司法ウオッチ<開かれた司法と市民のための言論サイト>




 〈十分に示されていない「戦争絶対反対の心」〉

 「煩悩を完全に断つことはできない」という私の人生経験の印象を述べましたが、「戦争をしたいという欲望」は断つことができます。そもそも多くの人は、戦争をしたいという欲望を持っていません。それが、日本人のほぼ100%に近い人々の心だと確信しています。その点においては安心しています。この日本人の「戦争は絶対にしない」という心のあり方が、普段からあらゆる場面において、はっきり示されることが大事だと思います。

 しかし、この「戦争反対」という日本人の心が、はっきり示されているだろうか、という点については、不安があります。必ずしもそれが示されているとは言い難いのが昨今の状況です。

 日本人の100%近い人が共有している「戦争絶対反対の心」が、選挙や国会や内閣などの政治の場において、十分に示されていない気がするのです。「戦争絶対反対」の日本国民の真意が、どこかで歪められています。「戦争絶対反対」の国民の気持ちが、政治の場にストレートに届いていません。

 警戒しなければならないのは、「戦争も辞さない」などという欲望を捨てきれない権力者とその仲間に煽動されることです。そのためには、国民一人一人が、平時から「戦争は絶対にしない」という心のあり方をはっきり示しておくことが必要なのです。
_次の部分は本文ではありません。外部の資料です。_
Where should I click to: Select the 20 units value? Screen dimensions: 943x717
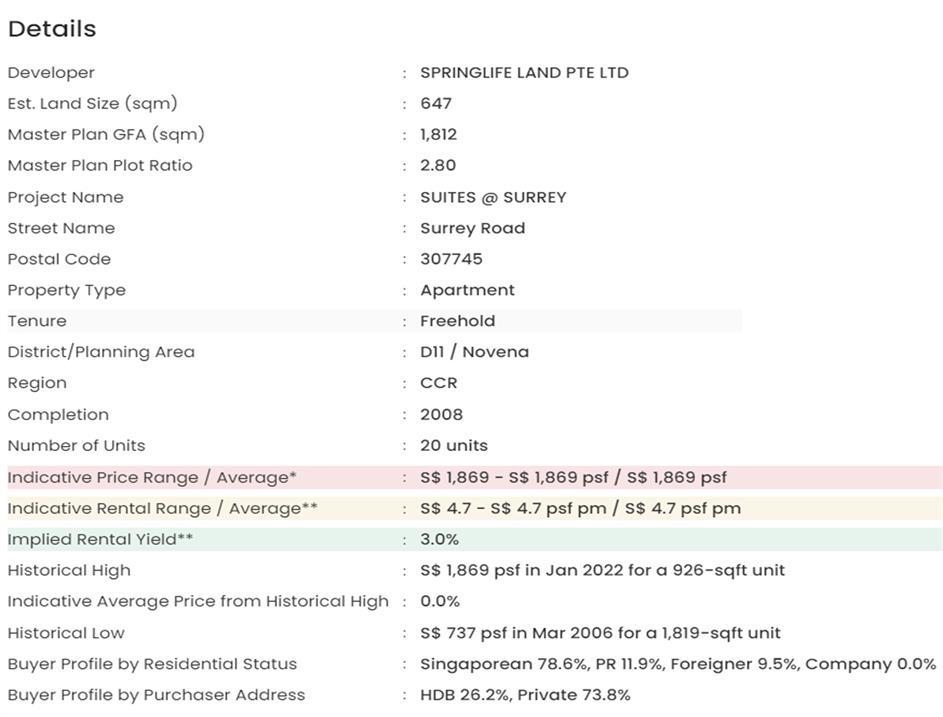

 戦争に向かい出したら、「戦争絶対反対」の声は、掻き消されてしまいます。戦後70年間平和を維持してきた只今現在こそ、「戦争絶対反対」の声を上げるチャンスなのです。戦争は絶対にしてはらないのです。戦争へ向かう芽は、少しでも早いうちに、徹底的に摘み取らなければなりません。現在は、そのような状況にあると確信します。そんな思いで、こんな駄文を書いているのです。


 〈「戦争放棄」の不退転の決意〉

 「行動」とは、「個人または集団が目的をもって、実際にからだを動かすこと」(角川必携国語辞典)です。「戦争」は、「国と国とが武力を使って争うこと」(前同)です。つまり戦争は、ある国民と他の国民が武力を使って争う行動です。戦争という行動を防止するためには、人類一人一人の心の中で、「戦争はしない」という不退転の決意が不可欠です。そのためには、人間はなぜ戦争という行動に及ぶのか、ということを掘り下げることは無意味ではありません。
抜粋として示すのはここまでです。